BY CHRIS SZABLA
Amid all the campus iconography of noted jurists, dashing politicians, and civil rights leaders illustrating the long line of famous Harvard Law alumni, there is only one portrait of a U.S. president. Hanging above the northernmost printer in Langdell Library’s main reading room is the oily visage of Rutherford B. Hayes, 19th President of the United States, member of the class of 1845. The painting’s presence is a reminder that Barack Obama ’91 is only the second Harvard Law School alumnus to become president – a surprising fact in and of itself. Still, a glimpse back at Hayes’ life and times reveals that Obama will, in fact, be the first HLS alum to have been unquestionably elected to the position.
Hayes arrived at Harvard Law School after graduating at the top of his class at Kenyon and reading law for two years in his native Ohio. He sailed through HLS in another two years, at a time when the rigors of Christopher Columbus Langdell’s case law curriculum had yet to be imposed on the school – a passage in his diary boasts of discovering a reading shortcut in an “outline to all of Aristotle’s works”.
After a stint in local politics and service in the Civil War, he entered Congress as a member of the newly formed Republican Party. Shortly thereafter, he was elected Governor of Ohio. Hayes received national attention for his sweep of what was, at that time, a heavily Democratic state. In 1876, the Republicans nominated him their choice to run for the presidency – a dark horse candidate who just beat out favored contender James G. Blaine.
Until 2000, the 1876 election was widely considered the most controversial in U.S. history. The candidates, Hayes and popular New York Governor Samuel J. Tilden, needed 185 electoral votes to win. Tilden came up short by just one, and four undecided states had twenty votes between them. Election fraud was widespread, and the Republicans under Hayes were suspected of many of the shenanigans.
In order to break the deadlock, Congress set up a bipartisan electoral commission, represented by a balance of party members and a tie-breaking vote to be cast by an independent judge. The judge, however, soon resigned, and was replaced by a Republican. Predictably, he cast his ballot for Hayes.
Behind the scenes, a more insidious deal had taken shape. Top Democrats and Republicans met at a D.C. hotel and hammered out a compromise. If they allowed Hayes to become president, Republicans promised, they would end their support for military Reconstruction in the South. For over a decade, the old Confederacy had been occupied by Union troops, who had, for the most part, helped to ensure the full exercise of freed slaves’ civil rights. Under the agreement, local control was restored to Southern states – all in exchange for a Hayes presidency.
To his credit, Hayes worked in the first years of his presidency to shape decisive civil rights legislation, vetoing several versions of a bill outlining greater protections until he got the one he wanted. Hayes also signed legislation allowing female attorneys to argue before the Supreme Court.
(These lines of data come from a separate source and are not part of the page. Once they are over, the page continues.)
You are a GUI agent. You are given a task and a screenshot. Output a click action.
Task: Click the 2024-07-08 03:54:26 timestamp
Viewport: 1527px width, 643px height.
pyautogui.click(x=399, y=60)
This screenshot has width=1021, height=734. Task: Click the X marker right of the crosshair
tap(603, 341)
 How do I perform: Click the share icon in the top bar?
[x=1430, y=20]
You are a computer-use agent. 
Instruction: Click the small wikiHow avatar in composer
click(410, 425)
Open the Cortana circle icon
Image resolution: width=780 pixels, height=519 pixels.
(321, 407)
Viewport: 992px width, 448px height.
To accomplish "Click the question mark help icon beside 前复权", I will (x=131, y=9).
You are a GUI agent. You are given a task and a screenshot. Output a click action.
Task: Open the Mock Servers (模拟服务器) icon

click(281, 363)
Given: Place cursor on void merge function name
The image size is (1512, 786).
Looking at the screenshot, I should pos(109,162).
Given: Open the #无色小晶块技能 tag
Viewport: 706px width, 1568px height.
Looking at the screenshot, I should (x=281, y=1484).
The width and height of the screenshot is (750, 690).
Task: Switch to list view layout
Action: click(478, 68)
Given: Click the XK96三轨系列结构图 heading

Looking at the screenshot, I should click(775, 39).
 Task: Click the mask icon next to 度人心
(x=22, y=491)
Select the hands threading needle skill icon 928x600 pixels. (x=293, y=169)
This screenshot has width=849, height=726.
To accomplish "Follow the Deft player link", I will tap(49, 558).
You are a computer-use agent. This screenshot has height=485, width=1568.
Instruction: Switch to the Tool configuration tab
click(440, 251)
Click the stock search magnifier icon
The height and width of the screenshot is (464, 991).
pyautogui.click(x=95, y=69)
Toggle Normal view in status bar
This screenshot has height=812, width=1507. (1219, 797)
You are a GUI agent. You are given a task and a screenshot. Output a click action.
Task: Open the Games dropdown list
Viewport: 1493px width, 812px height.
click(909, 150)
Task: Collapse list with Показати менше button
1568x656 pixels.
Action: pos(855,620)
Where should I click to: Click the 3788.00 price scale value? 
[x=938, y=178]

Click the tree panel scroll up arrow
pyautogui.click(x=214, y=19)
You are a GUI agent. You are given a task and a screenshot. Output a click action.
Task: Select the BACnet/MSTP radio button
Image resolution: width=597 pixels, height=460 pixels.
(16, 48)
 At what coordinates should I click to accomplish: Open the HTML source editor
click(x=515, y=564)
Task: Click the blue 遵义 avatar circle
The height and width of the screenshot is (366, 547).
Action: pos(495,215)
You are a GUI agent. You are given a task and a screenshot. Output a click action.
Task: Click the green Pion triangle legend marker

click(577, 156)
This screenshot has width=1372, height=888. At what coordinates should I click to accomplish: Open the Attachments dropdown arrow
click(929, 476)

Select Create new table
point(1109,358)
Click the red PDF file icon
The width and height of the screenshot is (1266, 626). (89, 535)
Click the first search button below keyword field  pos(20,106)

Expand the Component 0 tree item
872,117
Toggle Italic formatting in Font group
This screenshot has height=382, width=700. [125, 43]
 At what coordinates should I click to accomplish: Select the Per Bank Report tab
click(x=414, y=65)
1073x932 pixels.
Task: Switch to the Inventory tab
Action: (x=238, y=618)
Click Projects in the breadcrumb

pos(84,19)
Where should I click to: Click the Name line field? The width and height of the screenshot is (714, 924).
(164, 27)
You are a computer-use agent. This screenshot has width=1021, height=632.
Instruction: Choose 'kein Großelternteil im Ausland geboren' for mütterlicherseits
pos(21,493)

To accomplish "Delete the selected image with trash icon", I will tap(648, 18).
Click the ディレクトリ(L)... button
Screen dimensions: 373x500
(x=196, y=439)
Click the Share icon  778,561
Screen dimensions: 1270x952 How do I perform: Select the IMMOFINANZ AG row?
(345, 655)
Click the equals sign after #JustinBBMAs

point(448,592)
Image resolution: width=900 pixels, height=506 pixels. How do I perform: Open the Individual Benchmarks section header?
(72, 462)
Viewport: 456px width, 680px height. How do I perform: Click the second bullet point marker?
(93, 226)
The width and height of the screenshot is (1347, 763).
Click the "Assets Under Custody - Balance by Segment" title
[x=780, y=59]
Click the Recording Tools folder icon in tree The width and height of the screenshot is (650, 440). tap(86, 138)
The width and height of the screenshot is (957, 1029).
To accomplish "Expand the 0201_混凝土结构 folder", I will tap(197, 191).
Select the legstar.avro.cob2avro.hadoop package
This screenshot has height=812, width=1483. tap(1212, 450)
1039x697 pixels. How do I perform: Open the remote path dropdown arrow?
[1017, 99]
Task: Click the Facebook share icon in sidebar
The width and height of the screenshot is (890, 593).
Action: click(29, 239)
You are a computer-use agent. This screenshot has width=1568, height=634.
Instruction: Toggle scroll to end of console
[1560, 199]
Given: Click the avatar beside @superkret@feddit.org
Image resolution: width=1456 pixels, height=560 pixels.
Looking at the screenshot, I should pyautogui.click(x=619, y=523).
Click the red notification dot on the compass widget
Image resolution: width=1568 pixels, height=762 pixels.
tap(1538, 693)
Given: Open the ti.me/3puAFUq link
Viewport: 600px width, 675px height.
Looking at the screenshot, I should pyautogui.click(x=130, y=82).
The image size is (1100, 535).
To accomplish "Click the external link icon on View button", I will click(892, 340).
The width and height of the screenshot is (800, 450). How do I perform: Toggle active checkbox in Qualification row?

Hayes faced a complicated political balancing act, however, in a United States that was as politically and geographically divided as it has been in recent decades. Bringing in Southern Democrats for civil service positions to shore up support in their party, Hayes alienated Republicans and appeared to contradict his previous position in favor of civil service reform. More controversially, he made the decision to use federal troops to break up the riots of striking railroad workers. Industrialists felt the move would incite revolution.
There was never a popular verdict on the Hayes presidency – proposing that presidents should only serve for one term, he stepped down in 1880. His domestic legacy, however, was felt for nearly a century. The end of Reconstruction allowed Southern states to legislate Jim Crow laws – and to tolerate many de facto acts of discrimination and segregation. However much Obama’s win vindicates HLS’ status as a law school that can finally produce an elected president, his win is all the more poignant in embodying the freedom from restraints that African-Americans have endured since Hayes made his corrupt ascent to power.